When the other team's penalty killers don't have Wellwood to deal with, it results in less room for McCabe or Mats Sundin. Suddenly Tucker doesn't find the puck on his stick as often, or as quickly. Suddenly the team is 17th in the league on the power play. Suddenly there are 14 games left to save a season and become this year's Edmonton Oilers.

So, Wellwood's return couldn't come at a more urgent time.

"We miss him. He handles the puck so well. He moves around. We're not sure what he's doing out there so they can't be either," Maurice said. Nice to know they at least haven't lost their sense of humour.

"What Kyle allows us to do is make plays at the blueline. He'll give us a different look," Maurice said.

"He moves laterally, forward and backward as well as anyone in the game. He can work in a small area. Guys come within three feet but he'll still control the puck. He won't panic.

"He'll get the puck to Mats ... if (Sundin) isn't getting his opportunities it's usually because we're not doing enough around him ... Kyle gives Darcy options ... stay at the post or come to the front of the net ... he can hit McCabe on the backdoor."

Despite 15 minutes of power-play time in Thursday's 5-1 loss to Ottawa, Sundin did not get a shot. That'll have to change for a happier outcome in the rematch. So, Wellwood will play the power play although neither he nor Maurice are certain how much he'll be able to contribute on a regular shift. "I'm expecting to be tired the whole game. Coming off an injury, it's hard to judge how you'll react through your first game," Wellwood said.

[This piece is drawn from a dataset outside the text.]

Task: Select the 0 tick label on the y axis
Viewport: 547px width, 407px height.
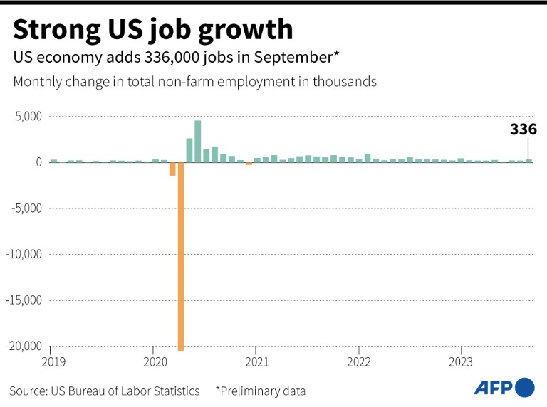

Not exactly words to inspire what looked like Team Lazarus from the grave between Thursday and tonight.

"I'm not sure if I'm at centre or wing, I don't know if I'll play my full 15-18 minutes. I've been skating for two weeks and the hands are starting to come back. I handle the puck a lot and make some good passes and that's always an asset on the power play. That's what I'm going to try to bring."

It might not be enough. Toronto hasn't shown all year it can play with the elite. It went through a seven game losing streak in December -- and that was with Wellwood in the lineup. They are still without Tomas Kaberle, as intricate a piece of the power play as Wellwood. Ditto Mike Peca.

"Injuries ... it was the same last year," White sighed. So, how good is this team? With pieces consistently missing, even the players couldn't know.

"We don't sit around reminiscing about 'what if,'" White said, "but I think we'd be among the best in the league. It could be fun if everyone gets back.

"It would be nice to get a chance to see what could happen."